Even something as ubiquitous as Word documents have been through this issue. Word itself can't read as old versions of it's own data as many open source implementations still can. Even though some old Word (and Word Perfect, Corel Docs, etc.) were closed formats they were reverse engineered and documented well enough that modern LibreOffice and other projects can handle them just fine. To make the situation better Microsoft eventually stopped using proprietary undocumented formats and switched to an XML based format that was at least easy to document (if still obtuse and cryptic).

The same is true for a lot of file formats from the 70-90s. Even things like zip files don't survive because you can run 80s era pkzip or it's 90s UI WinZip executables easily (although it can be done). They survive because the formats are understood and implementations keep up as long as they are useful.

The same will be true for age.

You're right, I have no idea what issues plague archive projects. However, common sense tells me that it all depends on how long we are talking about. Keeping a backup of the source code, the version you used, and the binary seems like a better idea. However, if possible, re-encrypting files after breaking changes would be the most sensible option since that ensures that you're always using the latest version.

[Zegnat]

If long term storage is an issue, the format being well documented and open is what will make or break the deal. In that sense the source code for the format being available is a much more meaningful data point than stashing a binary.

To add to that, note that the age format is documented and mostly offloads the actual pieces to public RFC documents that have been found to be stable. This documentation has also meant at least one other implementation is able to exist. So hopefully this means support over time can be reached more easily than with undocumented or proprietary formats.

That said, AFAIK, long term storage is not an explicit goal of age. So it is up to the individual to make the call if they believe the current contributors will be around to keep it running, or if they believe they can keep the tool around for as long as they need without help. (I do not think GPG/PGP has long term storage as an explicit goal either? So you are making the same call there.)

[codesoap]

There is now a release candidate for v1.0.0: https://github.com/FiloSottile/age/releases/tag/v1.0.0-rc.1

[FiloSottile]

I see that age is still marked as beta in the releases page, but I'm wondering if it is stable enough for me to (symmetric) encrypt a file with it now, and come back to decrypt it after some years with a new version of age?

This is a great question, and you're all right that this is not explicitly addressed in the documentation, which I should fix.

Long-term stability is a goal of age. As much as possible, we'll keep future versions of age able to decrypt files encrypted with any past version from v1.0.0 on. The only reason we'd break that promise is if decrypting an old file would expose the private key or other ciphertexts to a security risk, in which case we'd probably gate it behind an -insecure flag.

Technically we are not at v1.0.0, but it's very very unlikely the v1 file format will change at this point. In fact, I should probably give one last look at the Go API and tag v1.0.0.

For what it's worth, I have age ciphertexts (printed as QR codes) in safety deposit boxes that I don't plan to regularly access.
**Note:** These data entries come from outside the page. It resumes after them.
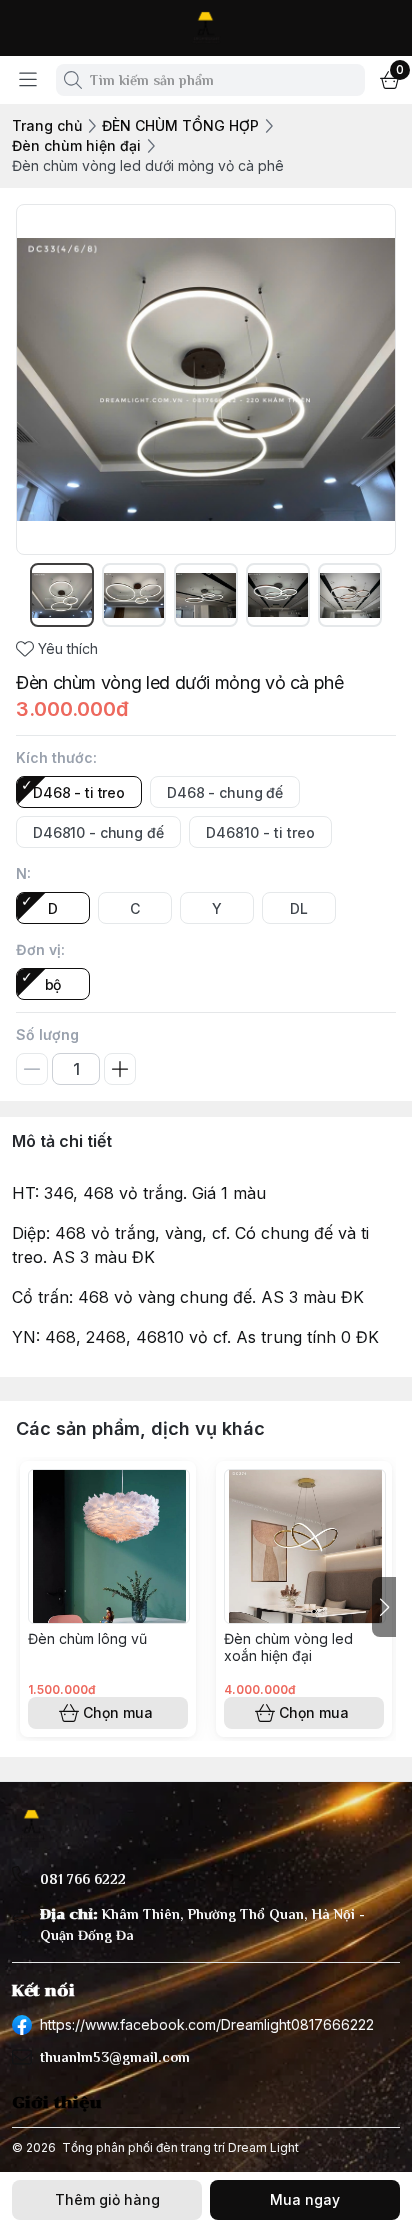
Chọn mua (118, 1712)
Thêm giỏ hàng (107, 2199)
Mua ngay (305, 2199)
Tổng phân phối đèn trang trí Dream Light (180, 2147)
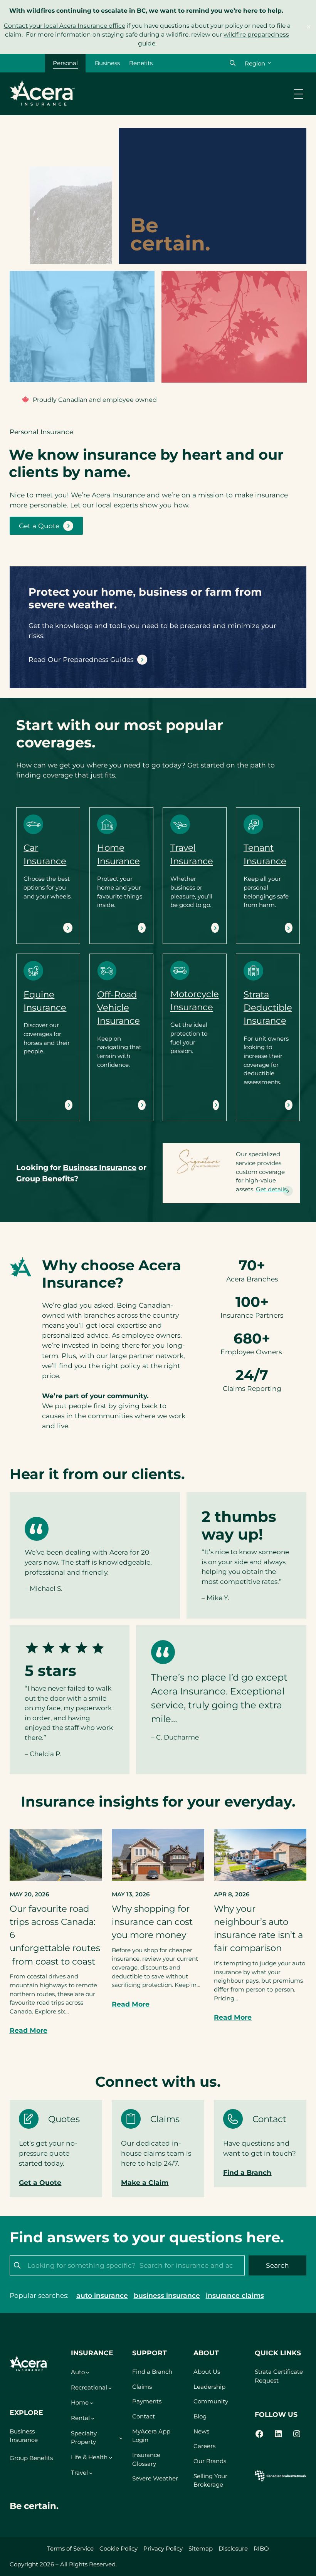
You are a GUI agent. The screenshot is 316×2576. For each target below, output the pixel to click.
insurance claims (235, 2295)
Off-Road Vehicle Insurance (118, 1007)
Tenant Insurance (262, 927)
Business (107, 63)
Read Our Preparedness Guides (81, 659)
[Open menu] (298, 94)
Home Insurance (115, 927)
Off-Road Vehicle (116, 1105)
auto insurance (102, 2295)
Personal (65, 63)
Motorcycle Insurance (189, 1105)
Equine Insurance (42, 1105)
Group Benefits (31, 2458)
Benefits (141, 63)
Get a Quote (39, 526)
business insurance (167, 2295)
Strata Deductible (262, 1105)
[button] (232, 63)
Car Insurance (41, 927)
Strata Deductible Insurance (268, 1007)
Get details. (272, 1189)
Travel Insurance (189, 927)
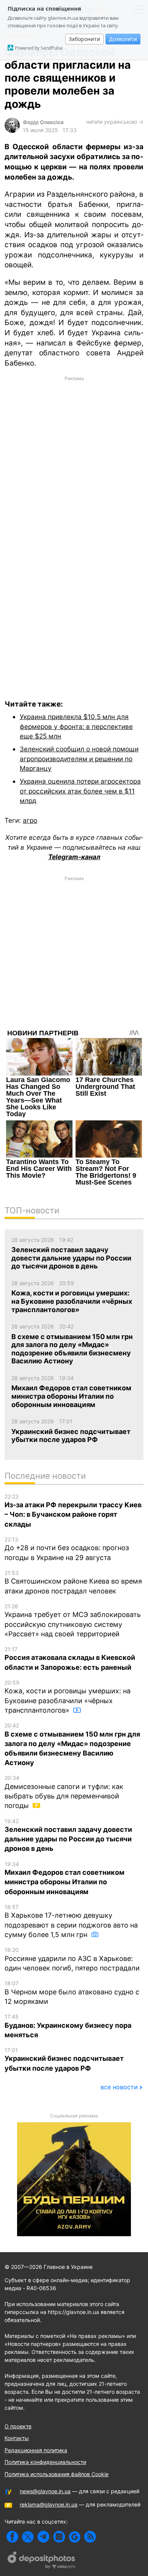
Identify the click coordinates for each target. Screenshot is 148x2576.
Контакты (17, 2438)
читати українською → (114, 121)
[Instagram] (59, 2537)
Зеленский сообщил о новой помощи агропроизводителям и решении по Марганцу (79, 758)
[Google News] (74, 2537)
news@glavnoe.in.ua (45, 2491)
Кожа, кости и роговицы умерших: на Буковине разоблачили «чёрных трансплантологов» (68, 1696)
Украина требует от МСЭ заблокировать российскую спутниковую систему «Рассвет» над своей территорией (73, 1620)
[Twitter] (28, 2537)
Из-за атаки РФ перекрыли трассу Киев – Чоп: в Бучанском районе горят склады (73, 1510)
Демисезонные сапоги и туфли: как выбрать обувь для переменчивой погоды (64, 1792)
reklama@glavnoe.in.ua (48, 2504)
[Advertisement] (74, 445)
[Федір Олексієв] (12, 131)
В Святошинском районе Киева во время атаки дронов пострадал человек (73, 1582)
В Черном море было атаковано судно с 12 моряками (72, 1992)
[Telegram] (43, 2537)
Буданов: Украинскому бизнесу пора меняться (68, 2026)
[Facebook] (12, 2537)
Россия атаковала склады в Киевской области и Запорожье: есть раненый (70, 1658)
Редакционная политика (36, 2450)
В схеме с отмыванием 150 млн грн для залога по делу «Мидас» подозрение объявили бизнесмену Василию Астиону (72, 1744)
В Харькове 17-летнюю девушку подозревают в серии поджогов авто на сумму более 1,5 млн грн (71, 1921)
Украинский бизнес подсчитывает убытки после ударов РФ (64, 2059)
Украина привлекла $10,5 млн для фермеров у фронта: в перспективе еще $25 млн (76, 726)
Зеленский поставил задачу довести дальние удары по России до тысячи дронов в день (68, 1835)
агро (30, 820)
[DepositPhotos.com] (42, 2561)
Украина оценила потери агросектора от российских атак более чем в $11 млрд (80, 791)
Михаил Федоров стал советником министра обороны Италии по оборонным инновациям (64, 1878)
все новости (119, 2087)
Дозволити (123, 39)
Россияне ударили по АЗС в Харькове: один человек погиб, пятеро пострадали (72, 1959)
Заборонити (84, 39)
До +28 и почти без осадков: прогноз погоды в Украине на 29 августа (67, 1549)
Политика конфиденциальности (45, 2462)
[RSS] (90, 2537)
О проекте (18, 2426)
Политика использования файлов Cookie (57, 2474)
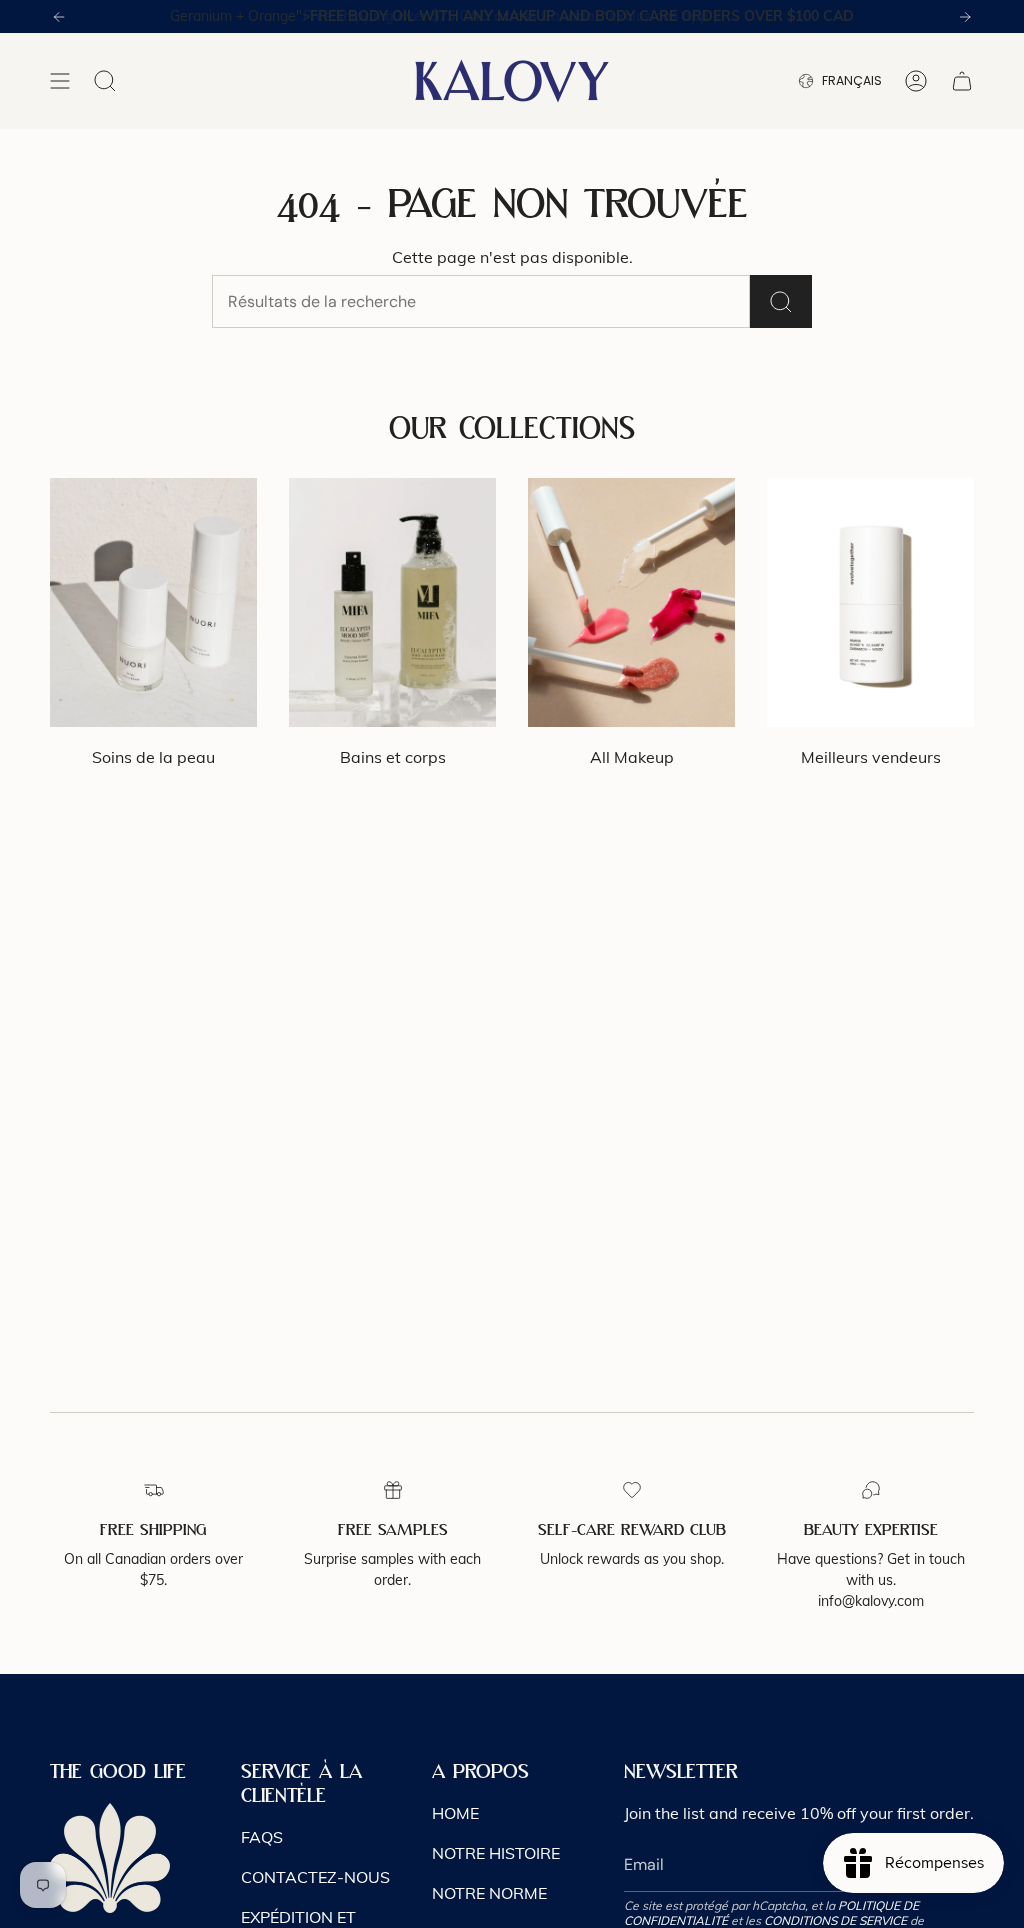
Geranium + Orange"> (512, 16)
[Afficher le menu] (60, 81)
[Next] (965, 17)
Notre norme (489, 1893)
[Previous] (59, 17)
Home (455, 1813)
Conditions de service (835, 1920)
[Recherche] (781, 301)
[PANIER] (962, 81)
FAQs (262, 1837)
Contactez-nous (315, 1877)
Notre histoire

I'll keep this issue open to remember documenting this.

[FiloSottile]

Opened #216 to track adding a backwards compatibility policy.

[sloonz]

For what it's worth, I have age ciphertexts (printed as QR codes) in safety deposit boxes that I don't plan to regularly access.

Looking at doing something like that myself. Would be nice to have a BIP-39 like scheme to import/export the private key in a more human-friendly way — I don’t know what the story will be for decoding QR codes in, say, 20 years from now.

[FiloSottile]

One can use BIP-39 as-is to turn an age identity into a 24 words mnemonic. I wonder if we should teach age-keygen that or make a separate tool.

[FiloSottile]

Opened #277

[sloonz]

Well, in the spirit of "we don’t know what will happen in the next 20 years", backing it in age-keygen rather than a separate tool seems a safer bet.